WHAT IS BEING ASKED
In the data below, the answer is the run of lines from the line containing "Instruction: Select the desktop" through the line containing "Click the arrow between the date fields", both included; print it exactly and nothing else.

EXERCISE MATERIAL
----------------
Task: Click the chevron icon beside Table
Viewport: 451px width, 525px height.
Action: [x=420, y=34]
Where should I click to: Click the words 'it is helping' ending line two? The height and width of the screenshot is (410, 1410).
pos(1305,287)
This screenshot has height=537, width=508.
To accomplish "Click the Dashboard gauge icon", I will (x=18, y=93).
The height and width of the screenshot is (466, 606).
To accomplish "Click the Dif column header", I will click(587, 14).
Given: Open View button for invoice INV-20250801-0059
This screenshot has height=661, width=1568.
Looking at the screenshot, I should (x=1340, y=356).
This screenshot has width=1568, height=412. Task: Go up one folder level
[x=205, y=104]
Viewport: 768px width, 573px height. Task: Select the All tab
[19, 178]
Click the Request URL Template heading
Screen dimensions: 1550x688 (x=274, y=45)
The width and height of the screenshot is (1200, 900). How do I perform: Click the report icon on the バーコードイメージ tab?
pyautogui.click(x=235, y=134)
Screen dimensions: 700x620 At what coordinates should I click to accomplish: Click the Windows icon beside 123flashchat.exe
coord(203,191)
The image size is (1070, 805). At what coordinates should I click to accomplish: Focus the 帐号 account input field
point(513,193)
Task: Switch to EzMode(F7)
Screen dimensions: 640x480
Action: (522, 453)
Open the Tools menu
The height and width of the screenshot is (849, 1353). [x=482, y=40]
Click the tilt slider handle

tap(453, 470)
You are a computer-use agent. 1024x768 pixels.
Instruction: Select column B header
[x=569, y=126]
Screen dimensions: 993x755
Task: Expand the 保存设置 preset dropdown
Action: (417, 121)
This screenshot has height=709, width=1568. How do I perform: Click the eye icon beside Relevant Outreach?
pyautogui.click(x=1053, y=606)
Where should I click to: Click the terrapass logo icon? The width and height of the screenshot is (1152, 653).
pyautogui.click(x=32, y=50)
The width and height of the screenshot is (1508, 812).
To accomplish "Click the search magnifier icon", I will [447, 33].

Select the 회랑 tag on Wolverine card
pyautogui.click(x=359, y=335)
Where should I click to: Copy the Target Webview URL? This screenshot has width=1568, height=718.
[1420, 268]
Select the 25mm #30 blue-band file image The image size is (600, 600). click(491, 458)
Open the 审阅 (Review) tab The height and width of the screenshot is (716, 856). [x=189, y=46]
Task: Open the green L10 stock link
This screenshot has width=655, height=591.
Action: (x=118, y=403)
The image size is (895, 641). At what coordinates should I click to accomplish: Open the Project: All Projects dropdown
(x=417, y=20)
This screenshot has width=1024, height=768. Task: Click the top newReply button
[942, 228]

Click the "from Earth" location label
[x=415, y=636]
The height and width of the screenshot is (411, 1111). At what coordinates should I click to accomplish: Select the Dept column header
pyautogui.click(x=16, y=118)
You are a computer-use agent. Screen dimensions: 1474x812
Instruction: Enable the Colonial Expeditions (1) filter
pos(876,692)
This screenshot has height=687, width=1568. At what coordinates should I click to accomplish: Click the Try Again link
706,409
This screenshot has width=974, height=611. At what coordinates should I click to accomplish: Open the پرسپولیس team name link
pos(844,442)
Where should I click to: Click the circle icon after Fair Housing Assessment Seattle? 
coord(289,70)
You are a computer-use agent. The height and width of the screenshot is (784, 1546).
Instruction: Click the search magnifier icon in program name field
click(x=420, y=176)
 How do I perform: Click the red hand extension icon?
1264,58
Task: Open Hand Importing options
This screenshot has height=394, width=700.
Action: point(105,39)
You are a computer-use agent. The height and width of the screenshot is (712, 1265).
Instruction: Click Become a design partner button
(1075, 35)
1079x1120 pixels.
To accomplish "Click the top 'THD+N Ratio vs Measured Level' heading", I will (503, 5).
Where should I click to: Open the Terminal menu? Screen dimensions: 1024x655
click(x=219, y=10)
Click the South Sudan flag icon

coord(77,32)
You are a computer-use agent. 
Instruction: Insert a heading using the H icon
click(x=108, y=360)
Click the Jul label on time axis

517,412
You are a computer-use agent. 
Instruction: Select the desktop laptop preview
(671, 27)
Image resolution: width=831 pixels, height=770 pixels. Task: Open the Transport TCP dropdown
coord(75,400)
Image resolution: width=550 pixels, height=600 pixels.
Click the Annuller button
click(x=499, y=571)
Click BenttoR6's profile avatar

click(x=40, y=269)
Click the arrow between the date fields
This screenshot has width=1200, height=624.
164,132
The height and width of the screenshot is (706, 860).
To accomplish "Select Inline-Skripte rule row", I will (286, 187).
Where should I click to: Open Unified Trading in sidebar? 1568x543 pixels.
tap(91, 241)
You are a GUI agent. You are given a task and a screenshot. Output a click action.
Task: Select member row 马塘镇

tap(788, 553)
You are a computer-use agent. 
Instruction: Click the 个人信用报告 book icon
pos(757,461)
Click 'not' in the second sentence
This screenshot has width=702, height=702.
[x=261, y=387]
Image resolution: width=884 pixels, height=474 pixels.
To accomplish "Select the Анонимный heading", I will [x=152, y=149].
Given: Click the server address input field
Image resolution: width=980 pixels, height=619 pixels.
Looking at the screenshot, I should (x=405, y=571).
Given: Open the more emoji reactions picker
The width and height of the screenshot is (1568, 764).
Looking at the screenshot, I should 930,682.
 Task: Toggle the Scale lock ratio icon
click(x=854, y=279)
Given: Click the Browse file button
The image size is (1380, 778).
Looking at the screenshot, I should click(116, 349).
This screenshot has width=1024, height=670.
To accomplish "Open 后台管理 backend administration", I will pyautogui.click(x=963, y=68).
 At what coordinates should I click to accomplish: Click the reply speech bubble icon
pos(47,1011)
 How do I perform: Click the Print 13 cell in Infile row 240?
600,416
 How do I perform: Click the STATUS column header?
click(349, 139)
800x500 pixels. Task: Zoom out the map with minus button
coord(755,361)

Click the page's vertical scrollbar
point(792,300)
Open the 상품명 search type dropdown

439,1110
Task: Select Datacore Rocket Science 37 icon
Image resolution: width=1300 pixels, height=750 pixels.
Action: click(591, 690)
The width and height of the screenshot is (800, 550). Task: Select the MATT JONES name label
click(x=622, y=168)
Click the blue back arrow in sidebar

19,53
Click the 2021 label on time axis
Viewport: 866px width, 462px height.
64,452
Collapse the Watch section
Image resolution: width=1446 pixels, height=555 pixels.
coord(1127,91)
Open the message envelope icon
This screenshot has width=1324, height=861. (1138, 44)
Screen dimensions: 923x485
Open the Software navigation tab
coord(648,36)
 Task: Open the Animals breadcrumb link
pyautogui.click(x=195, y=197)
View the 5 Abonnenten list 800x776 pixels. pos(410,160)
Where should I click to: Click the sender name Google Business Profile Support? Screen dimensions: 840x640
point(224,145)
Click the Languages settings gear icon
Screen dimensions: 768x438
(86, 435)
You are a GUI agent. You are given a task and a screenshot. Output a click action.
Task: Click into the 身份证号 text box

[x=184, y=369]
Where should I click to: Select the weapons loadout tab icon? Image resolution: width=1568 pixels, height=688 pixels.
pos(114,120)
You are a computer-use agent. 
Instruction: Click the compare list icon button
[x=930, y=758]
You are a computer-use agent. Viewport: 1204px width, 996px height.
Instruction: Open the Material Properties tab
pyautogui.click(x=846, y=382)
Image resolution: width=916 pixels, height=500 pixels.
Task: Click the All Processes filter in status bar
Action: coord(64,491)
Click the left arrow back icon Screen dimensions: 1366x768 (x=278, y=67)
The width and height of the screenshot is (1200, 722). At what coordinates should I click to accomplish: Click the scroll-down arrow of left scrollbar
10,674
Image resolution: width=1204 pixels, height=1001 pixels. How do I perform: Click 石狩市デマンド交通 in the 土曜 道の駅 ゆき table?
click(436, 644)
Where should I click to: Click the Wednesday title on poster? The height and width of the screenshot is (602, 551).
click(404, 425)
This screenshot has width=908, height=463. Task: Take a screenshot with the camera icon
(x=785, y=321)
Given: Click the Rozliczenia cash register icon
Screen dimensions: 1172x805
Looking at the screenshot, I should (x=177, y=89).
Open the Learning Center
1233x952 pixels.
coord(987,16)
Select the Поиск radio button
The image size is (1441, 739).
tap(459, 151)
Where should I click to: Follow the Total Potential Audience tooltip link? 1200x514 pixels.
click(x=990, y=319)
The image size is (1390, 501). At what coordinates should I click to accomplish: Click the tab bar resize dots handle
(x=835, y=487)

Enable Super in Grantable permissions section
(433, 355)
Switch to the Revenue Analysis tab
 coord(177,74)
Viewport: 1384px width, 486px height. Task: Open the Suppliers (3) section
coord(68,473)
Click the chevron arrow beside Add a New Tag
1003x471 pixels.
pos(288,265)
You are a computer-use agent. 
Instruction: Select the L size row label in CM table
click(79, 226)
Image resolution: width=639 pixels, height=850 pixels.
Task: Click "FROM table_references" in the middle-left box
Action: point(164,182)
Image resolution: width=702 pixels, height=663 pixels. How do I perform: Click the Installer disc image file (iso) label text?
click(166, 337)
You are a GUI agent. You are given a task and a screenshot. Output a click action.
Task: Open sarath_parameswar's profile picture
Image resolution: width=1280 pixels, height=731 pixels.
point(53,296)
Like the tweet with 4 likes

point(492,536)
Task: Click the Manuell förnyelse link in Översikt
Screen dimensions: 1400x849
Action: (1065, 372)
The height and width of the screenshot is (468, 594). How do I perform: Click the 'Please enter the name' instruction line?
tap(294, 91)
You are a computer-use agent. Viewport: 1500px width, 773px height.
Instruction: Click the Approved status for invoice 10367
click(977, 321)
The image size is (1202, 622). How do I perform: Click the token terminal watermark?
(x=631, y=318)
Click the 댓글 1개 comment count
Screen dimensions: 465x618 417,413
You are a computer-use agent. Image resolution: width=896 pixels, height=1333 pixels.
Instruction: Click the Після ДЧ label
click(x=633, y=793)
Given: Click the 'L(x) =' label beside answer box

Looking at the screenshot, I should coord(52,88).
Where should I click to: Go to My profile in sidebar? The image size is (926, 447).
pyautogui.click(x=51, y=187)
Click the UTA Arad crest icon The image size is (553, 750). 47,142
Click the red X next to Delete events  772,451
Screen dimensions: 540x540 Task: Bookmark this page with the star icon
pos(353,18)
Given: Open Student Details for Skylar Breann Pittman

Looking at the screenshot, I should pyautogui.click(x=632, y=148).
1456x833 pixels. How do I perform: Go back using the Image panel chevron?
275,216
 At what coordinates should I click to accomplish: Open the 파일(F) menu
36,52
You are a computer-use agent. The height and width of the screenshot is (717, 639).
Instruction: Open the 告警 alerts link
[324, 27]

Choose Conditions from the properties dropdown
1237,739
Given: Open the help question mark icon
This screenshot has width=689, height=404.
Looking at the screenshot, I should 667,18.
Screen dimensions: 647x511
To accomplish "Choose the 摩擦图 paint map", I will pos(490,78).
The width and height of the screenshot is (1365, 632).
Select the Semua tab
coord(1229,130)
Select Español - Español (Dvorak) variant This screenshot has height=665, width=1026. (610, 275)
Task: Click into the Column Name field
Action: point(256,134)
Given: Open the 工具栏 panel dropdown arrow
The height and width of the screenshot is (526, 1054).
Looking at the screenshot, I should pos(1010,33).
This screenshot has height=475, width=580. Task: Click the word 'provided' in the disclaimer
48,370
----------------
TASK OUTPUT
Instruction: Select the desktop laptop preview
(671, 27)
Image resolution: width=831 pixels, height=770 pixels. Task: Open the Transport TCP dropdown
coord(75,400)
Image resolution: width=550 pixels, height=600 pixels.
Click the Annuller button
click(x=499, y=571)
Click BenttoR6's profile avatar

click(x=40, y=269)
Click the arrow between the date fields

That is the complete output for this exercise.